Remember that while surge protectors protect equipment from surges, they do not protect from the potential hazards of an overloaded circuit. Make sure the electrical load does not exceed the capacity for the circuit.
Extension cords provide a convenient solution for delivering power right where it’s needed, but improper use can have tragic consequences. The U.S. Consumer Product Safety Commission estimates that about 3,300 home fires start from extension cords each year, killing and injuring more than 300 people. In addition, nearly 4,000 people are treated in hospital emergency rooms each year for non-fire related extension cord injuries.
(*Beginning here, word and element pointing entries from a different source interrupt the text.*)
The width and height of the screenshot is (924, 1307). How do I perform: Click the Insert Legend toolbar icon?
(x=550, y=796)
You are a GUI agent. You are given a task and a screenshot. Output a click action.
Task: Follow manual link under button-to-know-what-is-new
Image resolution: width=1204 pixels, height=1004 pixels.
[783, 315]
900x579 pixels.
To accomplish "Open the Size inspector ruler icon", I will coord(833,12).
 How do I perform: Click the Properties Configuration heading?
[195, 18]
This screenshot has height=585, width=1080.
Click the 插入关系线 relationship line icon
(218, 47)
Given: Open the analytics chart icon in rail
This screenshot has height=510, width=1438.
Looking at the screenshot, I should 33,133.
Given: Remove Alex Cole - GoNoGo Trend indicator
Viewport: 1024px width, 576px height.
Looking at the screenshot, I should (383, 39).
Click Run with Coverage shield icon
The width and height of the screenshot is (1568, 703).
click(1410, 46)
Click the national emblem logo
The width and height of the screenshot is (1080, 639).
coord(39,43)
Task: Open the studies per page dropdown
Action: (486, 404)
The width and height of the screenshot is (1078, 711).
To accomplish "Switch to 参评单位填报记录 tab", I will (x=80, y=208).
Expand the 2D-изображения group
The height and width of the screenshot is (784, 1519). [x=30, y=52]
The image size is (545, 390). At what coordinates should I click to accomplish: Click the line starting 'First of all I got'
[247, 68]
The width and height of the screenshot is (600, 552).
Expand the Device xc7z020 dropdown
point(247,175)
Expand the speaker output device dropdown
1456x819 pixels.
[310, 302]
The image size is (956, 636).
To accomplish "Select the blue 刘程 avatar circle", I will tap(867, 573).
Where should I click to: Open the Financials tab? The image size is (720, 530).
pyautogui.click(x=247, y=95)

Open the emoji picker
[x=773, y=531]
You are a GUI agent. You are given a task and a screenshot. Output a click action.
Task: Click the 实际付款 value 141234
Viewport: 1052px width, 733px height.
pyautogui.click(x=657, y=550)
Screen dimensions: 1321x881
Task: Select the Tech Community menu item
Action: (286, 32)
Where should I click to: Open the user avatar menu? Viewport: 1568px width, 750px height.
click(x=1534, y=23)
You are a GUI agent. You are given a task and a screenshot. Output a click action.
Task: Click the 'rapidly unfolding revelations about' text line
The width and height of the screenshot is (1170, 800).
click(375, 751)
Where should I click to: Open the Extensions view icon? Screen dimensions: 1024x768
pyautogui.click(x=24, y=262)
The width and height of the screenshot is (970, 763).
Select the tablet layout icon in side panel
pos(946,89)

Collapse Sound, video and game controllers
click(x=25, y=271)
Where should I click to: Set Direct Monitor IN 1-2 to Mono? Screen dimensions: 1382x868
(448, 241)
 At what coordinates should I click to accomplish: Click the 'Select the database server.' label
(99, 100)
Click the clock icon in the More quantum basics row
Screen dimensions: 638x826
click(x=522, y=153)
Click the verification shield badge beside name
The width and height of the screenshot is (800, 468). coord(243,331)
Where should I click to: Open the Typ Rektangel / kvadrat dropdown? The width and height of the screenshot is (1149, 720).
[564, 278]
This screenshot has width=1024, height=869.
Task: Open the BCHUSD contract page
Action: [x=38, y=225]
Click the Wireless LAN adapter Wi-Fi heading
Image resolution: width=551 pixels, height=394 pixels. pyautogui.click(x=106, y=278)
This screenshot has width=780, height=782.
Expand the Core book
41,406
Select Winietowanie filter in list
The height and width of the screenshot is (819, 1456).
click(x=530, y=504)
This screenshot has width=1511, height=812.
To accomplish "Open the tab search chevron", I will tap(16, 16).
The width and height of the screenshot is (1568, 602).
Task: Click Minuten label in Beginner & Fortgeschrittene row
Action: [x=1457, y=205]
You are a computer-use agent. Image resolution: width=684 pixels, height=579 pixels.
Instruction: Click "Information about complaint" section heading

Minimize the risks by taking simple safety precautions.
Although surge protectors and power strips both allow you to plug several devices in one location, it is important for consumers to understand that they are not interchangeable. A true surge protector includes internal components that divert or suppress the extra current from surges, protecting your valuable electronics from electrical spikes, while a power strip simply provides more outlets for a circuit.